3) NO CARGO_INCREMENTAL - full
    Finished release [optimized] target(s) in 220.66 secs

real	3m40.889s
user	15m22.129s
sys	0m11.130s


4) CARGO_INCREMENTAL - full
    Finished release [optimized] target(s) in 177.1 secs

real	2m57.240s
user	15m48.252s
sys	0m12.928s


5) CARGO_INCREMENTAL - touch
    Finished release [optimized] target(s) in 8.9 secs

real	0m8.322s
user	0m7.764s
sys	0m0.556s


6) CARGO_INCREMENTAL - edit (was a different file than lib.rs)
    Finished release [optimized] target(s) in 8.15 secs

real	0m8.383s
user	0m8.043s
sys	0m0.555s

For rustling-ontology: (Probabilistic parser for entity detection) https://github.com/snipsco/rustling-ontology commit: 3969500

2 - cargo +nightly build --release 1200.62s user 12.21s system 103% cpu 19:30.76 total

3 - cargo +nightly build --release 664.10s user 11.36s system 221% cpu 5:05.49 total

4 - cargo +nightly build --release 1.06s user 0.42s system 83% cpu 1.767 total

5 - cargo +nightly build --release 2.96s user 0.39s system 127% cpu 2.638 total

(noop change: fn _dummy() {} in one function of the main library)

For youtube3-util:

3: non-incremental: 5:24

4: fresh incremental: 3:33

5: “touch” incremental: 2.46s

6: trivial change incremental: 2.45s

Thanks everyone for the great feedback so far! This is very valuable to us.
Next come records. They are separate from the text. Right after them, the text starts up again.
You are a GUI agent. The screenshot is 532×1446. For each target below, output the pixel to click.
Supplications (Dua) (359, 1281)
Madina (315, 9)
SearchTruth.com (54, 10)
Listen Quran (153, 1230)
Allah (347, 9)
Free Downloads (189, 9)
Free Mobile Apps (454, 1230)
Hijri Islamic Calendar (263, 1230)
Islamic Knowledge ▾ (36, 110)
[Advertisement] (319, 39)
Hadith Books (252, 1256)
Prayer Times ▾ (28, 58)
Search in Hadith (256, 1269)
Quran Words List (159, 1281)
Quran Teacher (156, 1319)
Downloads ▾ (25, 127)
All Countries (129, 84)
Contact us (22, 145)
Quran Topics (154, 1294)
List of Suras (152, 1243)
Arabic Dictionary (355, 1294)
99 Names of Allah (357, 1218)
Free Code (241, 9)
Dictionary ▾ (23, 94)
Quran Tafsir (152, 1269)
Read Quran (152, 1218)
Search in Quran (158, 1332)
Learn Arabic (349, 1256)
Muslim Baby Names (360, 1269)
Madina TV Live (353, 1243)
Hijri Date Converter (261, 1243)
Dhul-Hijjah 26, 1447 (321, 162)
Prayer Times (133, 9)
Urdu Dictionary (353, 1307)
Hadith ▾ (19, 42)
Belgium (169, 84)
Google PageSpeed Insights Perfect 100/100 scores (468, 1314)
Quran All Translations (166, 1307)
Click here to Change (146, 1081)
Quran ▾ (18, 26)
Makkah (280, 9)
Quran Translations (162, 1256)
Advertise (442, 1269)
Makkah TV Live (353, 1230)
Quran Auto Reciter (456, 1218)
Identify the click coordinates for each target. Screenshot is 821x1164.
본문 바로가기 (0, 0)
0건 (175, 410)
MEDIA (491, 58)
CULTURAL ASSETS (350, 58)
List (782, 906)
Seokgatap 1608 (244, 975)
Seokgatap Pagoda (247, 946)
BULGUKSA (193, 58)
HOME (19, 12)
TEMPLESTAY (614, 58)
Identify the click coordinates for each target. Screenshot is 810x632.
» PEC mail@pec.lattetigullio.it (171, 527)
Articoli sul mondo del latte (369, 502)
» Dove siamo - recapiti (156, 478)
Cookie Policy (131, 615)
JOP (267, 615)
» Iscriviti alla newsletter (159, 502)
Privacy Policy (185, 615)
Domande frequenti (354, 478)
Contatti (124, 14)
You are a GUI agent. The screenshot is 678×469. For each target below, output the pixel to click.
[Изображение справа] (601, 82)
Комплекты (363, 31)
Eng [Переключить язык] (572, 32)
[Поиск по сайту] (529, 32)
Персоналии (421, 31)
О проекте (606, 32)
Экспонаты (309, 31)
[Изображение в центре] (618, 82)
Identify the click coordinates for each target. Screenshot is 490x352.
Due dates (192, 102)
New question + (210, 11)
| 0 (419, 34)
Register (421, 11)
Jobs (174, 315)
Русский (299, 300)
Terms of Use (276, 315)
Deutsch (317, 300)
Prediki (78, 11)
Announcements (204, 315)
Some remarks that might be of interest:

• The initial incremental build is faster than the from-scratch build because it uses all your CPU cores during optimization and code generation (the last part of the compilation pipeline). The price you pay for making this possible is decreased runtime performance.
• It is expected that the runtime performance of incrementally compiled programs is worse. The main reason for this that the compiler can do less inlining. That being said, functions marked with #[inline] will be available for inlining even in incremental mode. So doing some profiling and then making hot functions #[inline] might help quite a bit.
• ThinLTO will very probably be compatible with incremental compilation. My guess is that it will lead to longer compile times compared to non-LTO incremental compilation but the resulting binaries should have pretty good runtime performance.
• The steps in the original post do not contain a measurement for non-incrementally rebuilding only the main crate, i.e. with dependencies already built. That means that build times from step 3 are not directly comparable to the times from steps 5 and 6. The build times from step 3 and step 4 are comparable however. @GolDDranks had the right idea with their steps 3.1 and 3.2. Those are the equivalent to 5 and 6.